> _Data extract_:
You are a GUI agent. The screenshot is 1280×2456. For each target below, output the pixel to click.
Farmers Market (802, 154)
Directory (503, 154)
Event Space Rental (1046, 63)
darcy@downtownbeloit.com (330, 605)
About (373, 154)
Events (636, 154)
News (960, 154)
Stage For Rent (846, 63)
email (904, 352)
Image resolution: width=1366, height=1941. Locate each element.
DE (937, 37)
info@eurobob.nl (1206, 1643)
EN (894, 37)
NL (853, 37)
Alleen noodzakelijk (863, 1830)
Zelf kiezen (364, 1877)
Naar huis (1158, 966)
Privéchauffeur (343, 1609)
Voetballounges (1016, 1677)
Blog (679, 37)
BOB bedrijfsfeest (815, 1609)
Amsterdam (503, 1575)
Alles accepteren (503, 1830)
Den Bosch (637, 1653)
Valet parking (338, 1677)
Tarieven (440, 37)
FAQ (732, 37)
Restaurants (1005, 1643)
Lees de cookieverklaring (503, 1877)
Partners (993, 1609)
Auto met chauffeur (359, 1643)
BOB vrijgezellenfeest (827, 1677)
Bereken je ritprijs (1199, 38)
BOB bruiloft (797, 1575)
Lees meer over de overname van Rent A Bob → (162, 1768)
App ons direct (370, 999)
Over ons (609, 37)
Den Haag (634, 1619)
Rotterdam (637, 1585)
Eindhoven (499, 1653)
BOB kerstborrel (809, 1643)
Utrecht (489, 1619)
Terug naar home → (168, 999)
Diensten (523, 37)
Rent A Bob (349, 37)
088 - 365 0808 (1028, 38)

> _Instructions for the task_: Give again the lines from the line holding "Den Haag (634, 1619)" through the close of the listing, both included, exactly as written and with nothing else.

> _Completed task_:
Den Haag (634, 1619)
Rotterdam (637, 1585)
Eindhoven (499, 1653)
BOB kerstborrel (809, 1643)
Utrecht (489, 1619)
Terug naar home → (168, 999)
Diensten (523, 37)
Rent A Bob (349, 37)
088 - 365 0808 (1028, 38)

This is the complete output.